Billionaire entrepreneur and CEO of Tesla, Elon Musk’s spat with British cave diver Vernon Unsworth commenced about a week ago, after the rescue teams dismissed Musk’s offer of a mini child-sized submarine made by his rocket organization SpaceX using spare rocket parts to help save the 12 member soccer team and their coach caught inside the flooded cave of Tham Luang in the northern area of Chiang Rai. “He can stick his submarine where it hurts,” CNN cited Unsworth saying a week ago. “It just has absolutely no chance of working.”

Musk had proposed the idea for “a tiny kid-sized submarine” for the rescue operation in a tweet. On 9 July, he showed a test of the prototype submarine in a Los Angeles swimming pool. Last week, the leader of the rescue operation, Narongsak Osottanakorn, had rejected Musk’s mini-submarine as not fit for the task.

Musk took to Twitter to reply to these statements and said “You know what, don’t bother showing the video. We will make one (video) of the mini-sub/pod going all the way to Cave 5 no problemo. Sorry pedo guy, you really did ask for it.”

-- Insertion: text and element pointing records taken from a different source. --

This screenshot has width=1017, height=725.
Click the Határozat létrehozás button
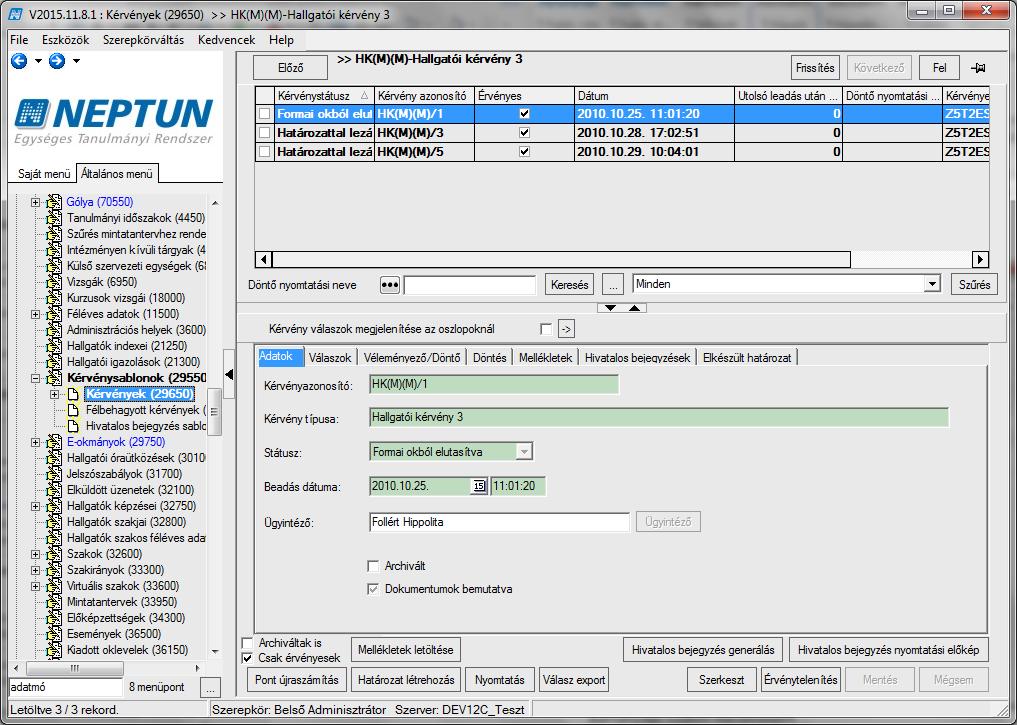tap(406, 680)
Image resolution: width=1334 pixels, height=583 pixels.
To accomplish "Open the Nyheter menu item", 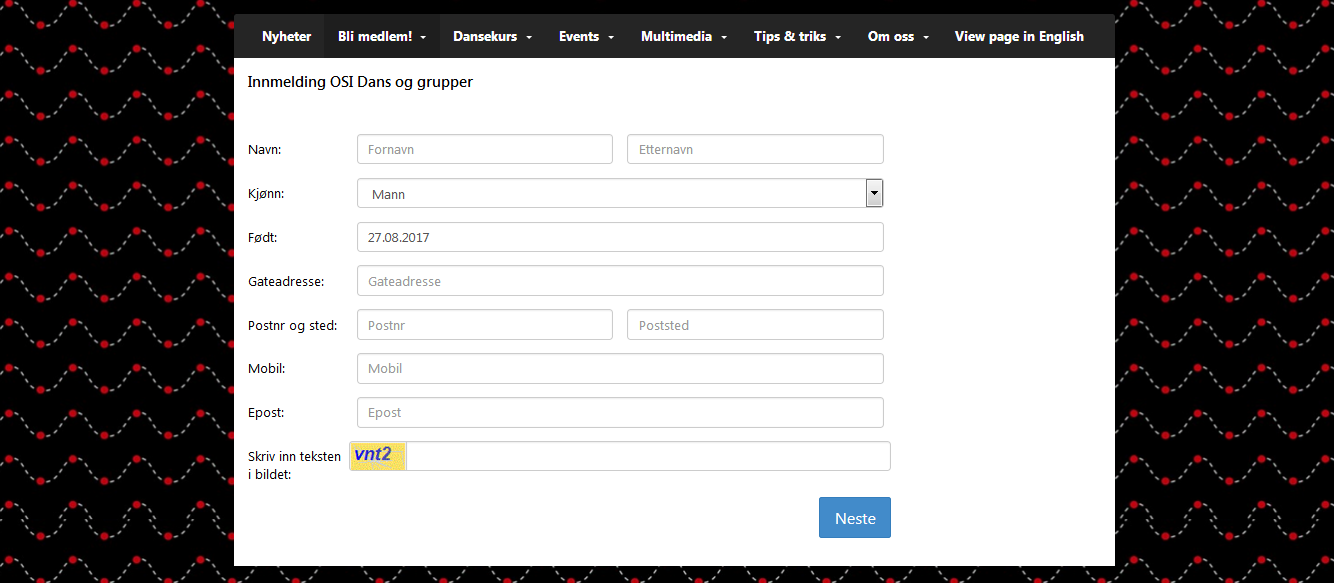I will (287, 36).
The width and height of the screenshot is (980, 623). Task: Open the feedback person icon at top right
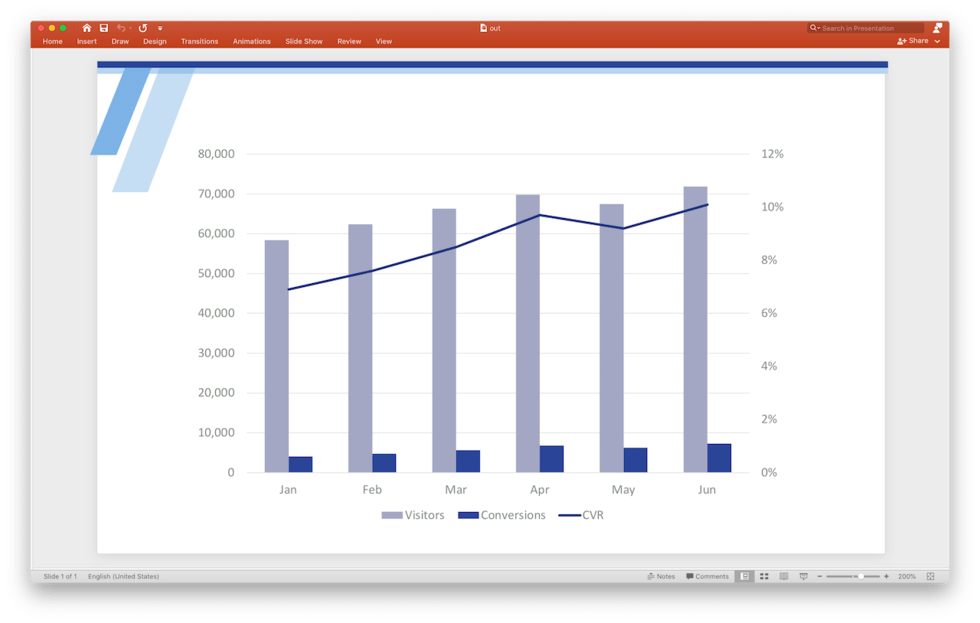tap(937, 28)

But the tweet by this billionaire CEO was later deleted.

 

Though Musk gave no evidence for calling Unsworth a paedophile, people have taken screenshots of his tweet and claim that it was directed to the Thai Cave Diver who found the boys.

It is believed that Unsworth is willing to take a legal action against CEO Musk over the comments that he has made. “It’s not finished. No justification. At the end of the day, we were here to rescue 12 young boys. I don’t really understand the guy. Obviously, it’s a bruised ego. I’ll take advice when I get back to London,” Unsworth said on Monday in an interview held at the cave site.

 

 

Vernon Unsworth, 63, is said to return to Britain on July 19, where he will speak to lawyers.

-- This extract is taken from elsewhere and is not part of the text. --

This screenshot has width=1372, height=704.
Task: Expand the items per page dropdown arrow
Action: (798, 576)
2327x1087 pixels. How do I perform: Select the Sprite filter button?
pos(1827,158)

Amidst all the drama, Musk’s company took a major hit as shares of Tesla Inc fell more than 3.5 per cent on Monday after Chief Executive Elon Musk coordinated mishandle on Twitter at Vernon Unsworth, one of the British covers associated with the rescue of 12 Thai students a week ago. Various investors and financial analysts disclosed that Musk’s remarks were adding to their worries that his open articulations were diverting him from Tesla’s fundamental business of producing electric cars. The stock sell-off thumped nearly $2 billion off the organization’s considerable worth.

Tesla shares were at $307.20 in after-hours trading on Monday from Friday’s close of $318.87. James Anderson, a partner at Tesla’s fourth-largest shareholder, asset manager Baillie Gifford, called the end of the week’s occasions “a regrettable instance.”